Security of Bitcoin: Analyzing the secp256k1 Discrete Logarithm Vulnerability

I show how the Baby-step / Giant-step (BSGS) algorithm attacks the discrete-log on secp256k1, then walk through whether modern supercomputers (or quantum machines) could realistically break Bitcoin — and why Bitcoin’s curve remains secure for the foreseeable future.

In this video, you’ll get:

🔎 A short, intuitive explanation of Baby-step / Giant-step and why it uses a square-root time/space tradeoff: solving a discrete log in a group of size n takes about O(√n) time and memory.

🧮 What that means for secp256k1 (group order ~2²⁵⁶) → a naive BSGS attack needs on the order of 2¹²⁸ steps (and corresponding memory), which is astronomically large in practice.

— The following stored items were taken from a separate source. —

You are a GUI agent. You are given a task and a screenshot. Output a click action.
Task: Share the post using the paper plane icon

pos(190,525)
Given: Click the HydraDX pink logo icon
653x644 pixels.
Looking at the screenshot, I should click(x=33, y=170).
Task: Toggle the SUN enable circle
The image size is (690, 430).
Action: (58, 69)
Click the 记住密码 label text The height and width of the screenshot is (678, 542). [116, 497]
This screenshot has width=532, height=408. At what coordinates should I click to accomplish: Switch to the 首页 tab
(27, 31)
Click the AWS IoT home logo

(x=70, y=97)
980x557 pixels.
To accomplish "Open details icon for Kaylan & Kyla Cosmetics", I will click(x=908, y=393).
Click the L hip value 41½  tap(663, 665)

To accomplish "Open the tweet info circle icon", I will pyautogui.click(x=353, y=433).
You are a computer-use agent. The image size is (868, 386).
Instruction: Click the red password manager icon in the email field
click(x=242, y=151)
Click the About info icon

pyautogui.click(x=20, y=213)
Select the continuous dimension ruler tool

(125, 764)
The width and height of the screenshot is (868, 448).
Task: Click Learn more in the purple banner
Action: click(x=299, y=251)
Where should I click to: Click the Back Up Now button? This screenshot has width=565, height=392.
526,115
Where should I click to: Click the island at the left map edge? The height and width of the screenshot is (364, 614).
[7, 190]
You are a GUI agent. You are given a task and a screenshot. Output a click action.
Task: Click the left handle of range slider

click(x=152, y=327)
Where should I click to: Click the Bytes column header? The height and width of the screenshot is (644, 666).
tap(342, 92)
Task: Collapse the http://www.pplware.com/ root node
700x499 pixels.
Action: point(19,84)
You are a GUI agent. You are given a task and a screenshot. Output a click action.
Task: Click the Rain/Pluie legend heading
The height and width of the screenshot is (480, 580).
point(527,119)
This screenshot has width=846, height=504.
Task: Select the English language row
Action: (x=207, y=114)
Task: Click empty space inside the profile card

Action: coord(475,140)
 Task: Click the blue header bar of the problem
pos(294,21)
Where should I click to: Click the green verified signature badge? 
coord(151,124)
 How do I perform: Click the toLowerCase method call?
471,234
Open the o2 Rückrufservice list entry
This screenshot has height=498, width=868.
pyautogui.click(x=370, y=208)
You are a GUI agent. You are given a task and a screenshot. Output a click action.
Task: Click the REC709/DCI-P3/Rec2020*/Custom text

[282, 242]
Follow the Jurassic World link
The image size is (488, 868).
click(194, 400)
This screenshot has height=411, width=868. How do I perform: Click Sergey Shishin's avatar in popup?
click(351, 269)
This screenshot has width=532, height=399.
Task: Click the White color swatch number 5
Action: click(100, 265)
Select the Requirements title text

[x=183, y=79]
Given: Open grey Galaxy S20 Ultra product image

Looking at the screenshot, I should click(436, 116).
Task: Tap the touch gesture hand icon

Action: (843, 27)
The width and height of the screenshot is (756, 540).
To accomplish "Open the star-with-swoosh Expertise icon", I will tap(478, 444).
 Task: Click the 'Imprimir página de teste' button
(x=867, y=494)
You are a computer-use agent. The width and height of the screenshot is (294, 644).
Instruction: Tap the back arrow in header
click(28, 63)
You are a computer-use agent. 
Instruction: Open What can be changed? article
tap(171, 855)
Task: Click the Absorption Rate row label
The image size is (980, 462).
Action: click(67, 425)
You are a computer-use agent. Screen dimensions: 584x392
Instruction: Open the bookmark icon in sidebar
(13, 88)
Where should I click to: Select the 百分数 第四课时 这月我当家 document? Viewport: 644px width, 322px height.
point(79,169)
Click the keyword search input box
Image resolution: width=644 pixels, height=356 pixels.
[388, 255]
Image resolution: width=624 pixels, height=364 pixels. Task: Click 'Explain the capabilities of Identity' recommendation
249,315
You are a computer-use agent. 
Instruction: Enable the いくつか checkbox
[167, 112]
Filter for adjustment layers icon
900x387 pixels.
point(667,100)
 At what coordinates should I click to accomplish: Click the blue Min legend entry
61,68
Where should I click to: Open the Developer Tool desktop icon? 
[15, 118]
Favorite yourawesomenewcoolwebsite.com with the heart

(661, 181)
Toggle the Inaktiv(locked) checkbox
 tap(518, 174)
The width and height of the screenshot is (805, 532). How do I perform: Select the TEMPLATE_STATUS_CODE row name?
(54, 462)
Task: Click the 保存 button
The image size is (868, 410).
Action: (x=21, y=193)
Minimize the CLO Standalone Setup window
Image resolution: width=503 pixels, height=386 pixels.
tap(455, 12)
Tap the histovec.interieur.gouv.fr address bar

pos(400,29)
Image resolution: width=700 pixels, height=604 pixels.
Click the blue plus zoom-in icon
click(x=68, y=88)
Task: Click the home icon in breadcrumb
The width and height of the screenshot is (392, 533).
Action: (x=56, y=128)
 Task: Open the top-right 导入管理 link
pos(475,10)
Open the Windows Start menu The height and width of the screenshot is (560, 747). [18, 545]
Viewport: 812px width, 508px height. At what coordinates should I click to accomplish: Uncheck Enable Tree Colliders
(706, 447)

🖥️ A realistic assessment of classical supercomputers: even massively parallel classical hardware only reduces constants — they don’t change the √n barrier. The storage + computation demands for 2¹²⁸-class attacks are outside feasible engineering limits today.

⚛️ Quantum computers may never be realised and are not a threat for the foreseeable future

✅ Conclusion: With current classical and near-term quantum technology, breaking secp256k1 is not practically feasible — Bitcoin’s cryptographic assumptions remain secure over the foreseeable future.